The most recent eruptions at Cerro Negro occurred in August 1999, although strong seismic activity was registered in early 2004. In 1998, an eruption was thought to have occurred shortly after the passage of Hurricane Mitch, but it later transpired that the copious amounts of steam seen rising from the volcano were caused by rainwater percolating through to hot lava from the 1995 eruption.

Following the 1999 eruption, the summit crater and fissures created from this eruption are currently the main source of volcanic gas flux today. It is estimated that the total CO_{2} output of Cerro Negro is conservatively estimated to be 2,800 t d-1.

Although the Cerro Negro volcano has only been around for a period of 159 years, it has erupted at least 23 times, which is highly active compared to most volcanoes. This historical growth of the volcano has allowed for documentation of the growth of this volcano over time. It was discovered that the timing of future eruptions is correlated with the volume of the previous significant eruption. Since there have been steady-state eruptions since 1900, a Cerro Negro Time-Volume Prediction Model was made.

Although a small-scale eruption did occur in 1999, another larger-scale eruption is expected to occur in the immediate future. Cerro Negro does not differ from most volcanoes, in that numerous hazards are associated with volcanic activity. These hazards include lava flows, mudslides, pyroclastic flows, and earthquakes, but the biggest hazard of Cerro Negro is the effects of the ash and tephra fallouts.

Currently, Cerro Negro is being monitored by the Nicaraguan Seismic Network, which is affiliated with INETER (Instituto Nicaragüense de Estudios Territoriales). These programs have a total of 36 stations throughout Nicaragua, and they each have a monitoring station on Cerro Negro. Seismic activity, gas concentrations, surface deformation, and temperature fluctuations are all carefully watched in order to mitigate the effects of a possible eruption.

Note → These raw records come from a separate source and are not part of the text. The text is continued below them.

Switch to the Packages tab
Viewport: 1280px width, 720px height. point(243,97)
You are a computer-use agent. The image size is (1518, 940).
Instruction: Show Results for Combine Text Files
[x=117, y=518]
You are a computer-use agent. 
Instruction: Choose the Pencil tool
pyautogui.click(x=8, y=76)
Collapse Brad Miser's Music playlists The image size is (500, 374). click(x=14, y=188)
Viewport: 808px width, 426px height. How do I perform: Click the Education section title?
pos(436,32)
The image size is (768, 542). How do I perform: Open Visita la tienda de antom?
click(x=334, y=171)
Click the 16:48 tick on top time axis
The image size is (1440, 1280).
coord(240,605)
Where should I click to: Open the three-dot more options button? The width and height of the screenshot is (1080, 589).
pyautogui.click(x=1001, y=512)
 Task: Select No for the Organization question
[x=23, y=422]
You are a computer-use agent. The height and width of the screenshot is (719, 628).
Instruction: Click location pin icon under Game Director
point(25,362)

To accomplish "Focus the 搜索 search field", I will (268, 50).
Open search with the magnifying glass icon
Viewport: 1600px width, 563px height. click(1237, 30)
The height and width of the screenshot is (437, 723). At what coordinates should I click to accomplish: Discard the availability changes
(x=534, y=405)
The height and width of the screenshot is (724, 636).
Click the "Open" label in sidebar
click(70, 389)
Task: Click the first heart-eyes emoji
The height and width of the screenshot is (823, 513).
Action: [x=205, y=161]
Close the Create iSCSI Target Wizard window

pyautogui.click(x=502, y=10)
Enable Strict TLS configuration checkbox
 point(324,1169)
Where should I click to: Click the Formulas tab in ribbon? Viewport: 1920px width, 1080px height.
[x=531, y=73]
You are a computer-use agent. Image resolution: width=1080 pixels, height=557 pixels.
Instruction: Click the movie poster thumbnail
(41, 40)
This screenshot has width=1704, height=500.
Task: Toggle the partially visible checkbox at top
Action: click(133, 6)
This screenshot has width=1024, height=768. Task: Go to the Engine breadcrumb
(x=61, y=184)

As Cerro Negro lies in a less-populated area of Nicaragua, there is less volcanic risk to human life compared to many of the other volcanoes in the world. Mudslides and pyroclastic flows that come from Cerro Negro are not in the direct path of major cities or towns. Nevertheless, the eruptions of Cerro Negro have been known to cause catastrophic damage to buildings and farmland, due to the widespread ash falls and tephra fallouts.